Old ladies are asexual; they’re grandmas. They wear aprons, they bring you cookies. Old dudes though? Virile to the end, right? Leaving the land of the living with a hard-on over a hot nurse?  Why do we assume that men are interested in sex until the day they die but that women lose interest when the first crinkly wrinkle appears? Do we assume they lose interest because we are trained to see them as not-interesting? Is it more comfortable that way?

Circling back to who decides who is a sexual commodity and who isn’t (hint: it’s men, for right now anyway), if the person doing the deciding downgrades your market value there are a few options: outwardly declare the lowered value, presume the person in question has no sex drive anyway, or BOTH. Right, so old women are now both “unfuckable” (to the point that just picturing one can make you lose your sex drive for someone really hot) and besides, they don’t want any sex anyway. Well, that was easy.

Today’s task is to ponder why that is fucked up. Today’s task is to think about 1) the fact that everyone may or may not like to have sex and 2) about the inequality that inevitably results when one person’s worth diminishes with age and experience (women) while another’s plateaus or increases (men). Today’s task is to think, in general, about how the system determining a woman’s worth based on their level of sexual attractiveness and availability sets up fundamental inequalities that go beyond sexism. Today’s task is to stop using old women as punchlines to your jokes, as markers of something asexual, or “obviously” ugly.

Yeah, but …
Yes, socially and culturally we are trained to view lots of physical attributes as more/less desirable than others but I wanted to choose one concrete inequality to talk about. Whiteness is valued over any color. Thinness is valued over fatness. Ability is valued over disability. Cisgendered is valued over transgendered. ETC. Intersectionality is a real thing. That said, if you take a 60-something woman with all of the desired attributes vs. a man of the same age, the man “wins” every time.

And P.S.
Let’s all think about how whether or not someone wants to fuck us should have absolutely no impact on our self-worth, life opportunities, rights, respect, fair treatment under law, AND SO ON.

Extra Credit:
Go back to the exercise at the beginning and notice that I described the women as naked but the men as wearing a suit. Why? Generally, to sexualize women, we take clothing OFF and to sexualize men we dress them UP (put more clothes on). There are of course exceptions to this rule (Abercrombie catalogs) but generally speaking, sexy-formal attire for women consists of less coverage by design. Because more naked, more exposure, more access is what constitutes “sexy.” So, think about that, too.

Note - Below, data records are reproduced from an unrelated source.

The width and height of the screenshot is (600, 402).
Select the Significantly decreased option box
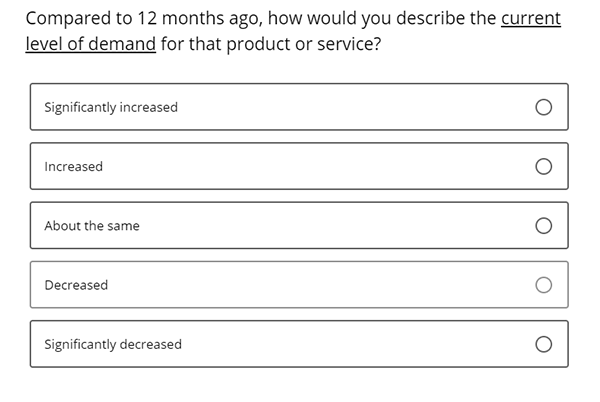tap(299, 344)

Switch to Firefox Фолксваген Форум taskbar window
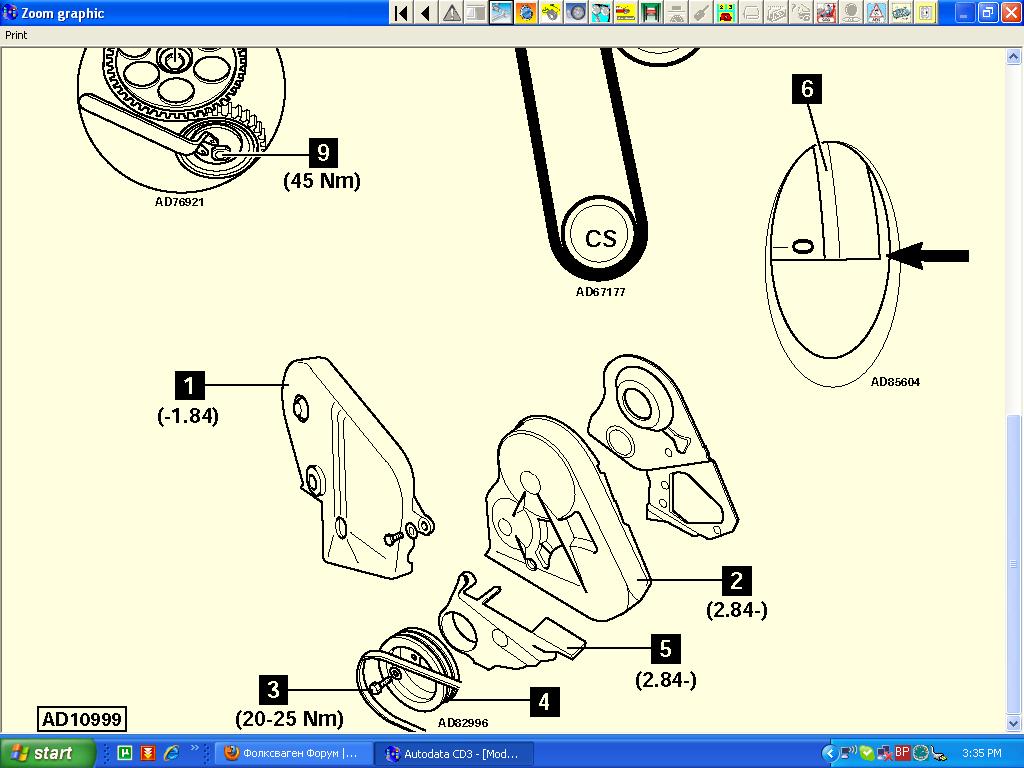coord(292,753)
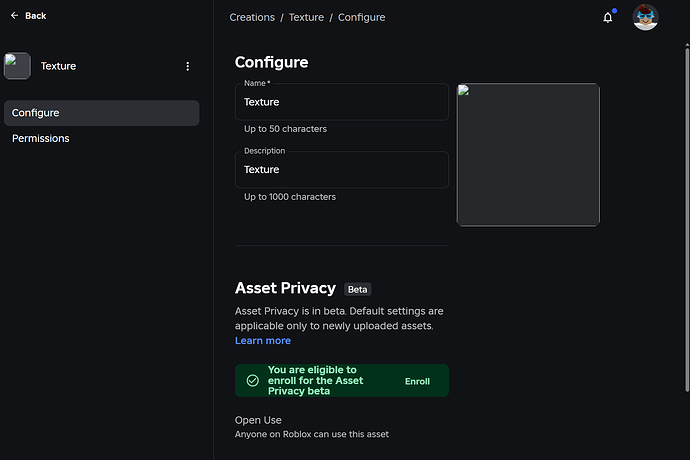Go to Creations in the breadcrumb

pos(252,18)
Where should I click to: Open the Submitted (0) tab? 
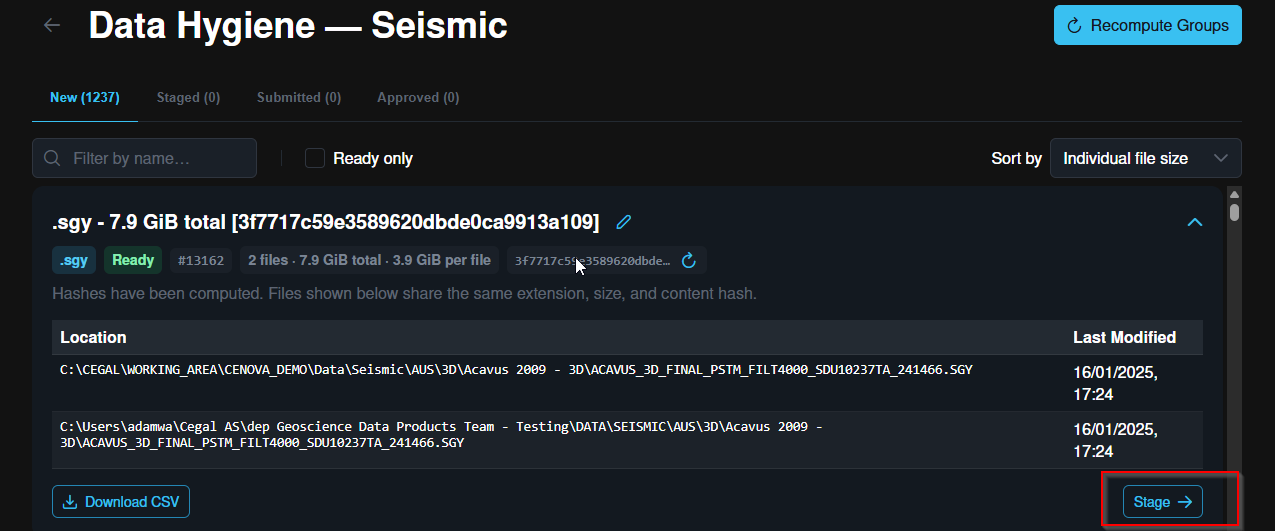pos(299,98)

Also, consider “cougar culture.” Ask yourself why there’s a whole “thing” (a word, clothes, bar theme nights, reality TV shows, sit-coms, etc.) around the outlandish idea that a man might “trade down” for an older woman. Of course the term “sugar daddy” does exist but older men with younger women is so normalized that it isn’t news and wouldn’t make for “compelling” TV. Why was it such a big deal when Demi Moore went after Ashton Kutcher but relationships with a 15-year age difference (yep, that’s all there is between them) with the gender roles reversed are no big deal? For example, who speaks of the 20-year age difference between Chevy Chase and his current partner?1

Further Reading:

Rita Moreno on sexism, ageism and racism: http://variety.com/2014/film/awards/rita-moreno-speaks-1201056232/

Ageism and Sexism in the Workplace: http://www.brandeis.edu/barnett/docs/ageism.pdf

Honestly folks, I couldn’t find a lot out there – if you have good links on this topic, please send ’em my way!
1 And, incidentally, I’m not against large age differences in partners; I am against making negative judgments about some age differences and not others. I think we should date whoever we want and not be subject to gender-specific scrutiny.